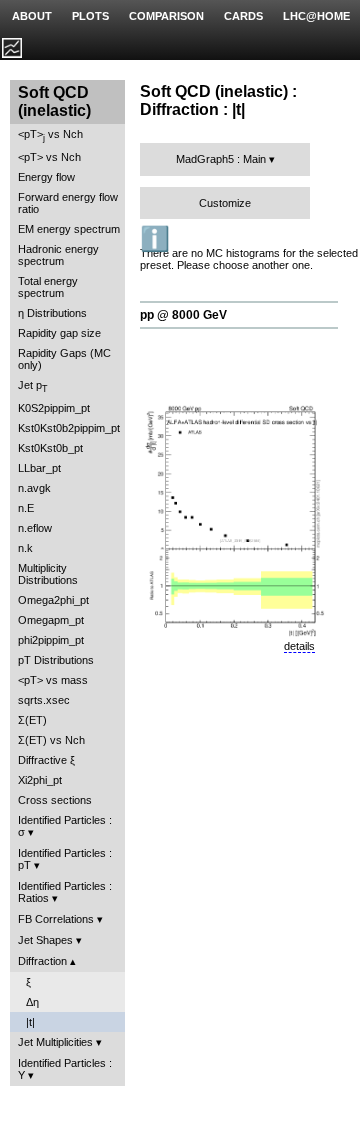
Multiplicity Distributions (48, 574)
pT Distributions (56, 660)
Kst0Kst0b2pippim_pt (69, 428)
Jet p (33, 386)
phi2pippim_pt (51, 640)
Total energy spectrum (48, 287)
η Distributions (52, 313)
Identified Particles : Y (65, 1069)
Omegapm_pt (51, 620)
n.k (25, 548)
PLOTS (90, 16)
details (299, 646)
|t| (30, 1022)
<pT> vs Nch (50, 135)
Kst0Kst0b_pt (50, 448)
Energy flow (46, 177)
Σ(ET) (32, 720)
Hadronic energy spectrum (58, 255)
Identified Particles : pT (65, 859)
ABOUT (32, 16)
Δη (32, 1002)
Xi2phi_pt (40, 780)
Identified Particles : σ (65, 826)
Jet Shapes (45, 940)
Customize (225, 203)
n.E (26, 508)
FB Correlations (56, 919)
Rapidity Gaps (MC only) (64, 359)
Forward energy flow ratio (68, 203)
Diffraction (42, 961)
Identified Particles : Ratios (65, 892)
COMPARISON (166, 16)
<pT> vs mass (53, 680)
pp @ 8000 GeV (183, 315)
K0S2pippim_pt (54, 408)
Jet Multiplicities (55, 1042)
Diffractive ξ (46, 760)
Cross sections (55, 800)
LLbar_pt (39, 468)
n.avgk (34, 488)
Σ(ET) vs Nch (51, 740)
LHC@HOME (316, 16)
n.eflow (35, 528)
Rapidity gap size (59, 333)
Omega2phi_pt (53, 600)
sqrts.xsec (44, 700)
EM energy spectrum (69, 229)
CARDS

·····

_Work required_
When a line in the material above includes "Particles", report that line by copying it.

_Output of the exercise_
Identified Particles : Y (65, 1069)
Identified Particles : pT (65, 859)
Identified Particles : σ (65, 826)
Identified Particles : Ratios (65, 892)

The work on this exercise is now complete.